Meet America's newest best-selling author -- George Orwell. The past future (although the actual year 1984 did have its Orwellian moments) that the British author and public thinker dreamed up in the late 1940s has finally come to America, and book buyers are responding. Check out the sales for Orwell's dystopian masterwork, 1984:
Sales of George Orwell’s ’1984′ are up 69 percent on Amazon, according to a list on the website.
The book’s 60th anniversary (sic) was on June 6th, amidst a flurry of real-world news stories on secret government surveillance.
Amazon lists the paperback version of the book as the nineteenth biggest book on the “Movers and Shakers” list. The current sales rank is 110.
What are people looking for out of Orwell in June of 2013? The answer might be found in some of the quotes from this book:
Doublethink means the power of holding two contradictory beliefs in one's mind simultaneously, and accepting both of them. […] The process has to be conscious, or it would not be carried out with sufficient precision, but it also has to be unconscious, or it would bring with it a feeling of falsity and hence of guilt.
On coins, on stamps, on the covers of books, on banners, on posters, and on the wrappings of a cigarette Packet — everywhere. Always the eyes watching you and the voice enveloping you. Asleep or awake, working or eating, indoors or out of doors, in the bath or in bed — no escape. Nothing was your own except the few cubic centimetres inside your skull.
Being in a minority, even a minority of one, did not make you mad.

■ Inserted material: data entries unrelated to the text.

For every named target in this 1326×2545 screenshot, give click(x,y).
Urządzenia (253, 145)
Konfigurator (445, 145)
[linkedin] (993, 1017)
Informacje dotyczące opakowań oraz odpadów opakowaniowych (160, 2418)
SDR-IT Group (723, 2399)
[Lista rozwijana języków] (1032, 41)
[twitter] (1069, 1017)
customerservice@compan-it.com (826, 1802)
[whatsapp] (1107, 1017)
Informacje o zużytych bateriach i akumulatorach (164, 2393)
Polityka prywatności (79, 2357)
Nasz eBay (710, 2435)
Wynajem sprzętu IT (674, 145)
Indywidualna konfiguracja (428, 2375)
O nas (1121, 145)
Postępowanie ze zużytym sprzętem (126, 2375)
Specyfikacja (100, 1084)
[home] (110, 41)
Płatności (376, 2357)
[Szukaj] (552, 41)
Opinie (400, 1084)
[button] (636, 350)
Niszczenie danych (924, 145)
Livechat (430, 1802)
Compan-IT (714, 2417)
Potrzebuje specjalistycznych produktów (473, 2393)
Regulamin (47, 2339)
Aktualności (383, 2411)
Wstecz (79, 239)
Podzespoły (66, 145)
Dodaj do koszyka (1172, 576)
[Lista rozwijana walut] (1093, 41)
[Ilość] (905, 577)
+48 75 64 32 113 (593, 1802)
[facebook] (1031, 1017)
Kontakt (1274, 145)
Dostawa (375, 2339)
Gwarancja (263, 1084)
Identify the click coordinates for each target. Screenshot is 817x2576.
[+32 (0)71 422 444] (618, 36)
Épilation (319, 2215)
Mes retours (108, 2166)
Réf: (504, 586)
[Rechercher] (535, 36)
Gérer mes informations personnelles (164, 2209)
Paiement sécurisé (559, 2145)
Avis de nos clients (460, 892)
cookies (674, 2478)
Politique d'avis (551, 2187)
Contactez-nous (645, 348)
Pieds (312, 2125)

There was truth and there was untruth, and if you clung to the truth even against the whole world, you were not mad.
The horrible thing about the Two Minutes Hate was not that one was obliged to act a part, but that it was impossible to avoid joining in. Within thirty seconds any pretence was always unnecessary. A hideous ecstasy of fear and vindictiveness, a desire to kill, to torture, to smash faces in with a sledge hammer, seemed to flow through the whole group of people like an electric current, turning one even against one's will into a grimacing, screaming lunatic. And yet the rage that one felt was an abstract, undirected emotion which could be switched from one object to another like the flame of a blowlamp.
The war is waged by each ruling group against its own subjects, and the object of the war is not to make or prevent conquests of territory, but to keep the structure of society intact. The very word "war", therefore, has become misleading. It would probably be accurate to say that by becoming continuous war has ceased to exist.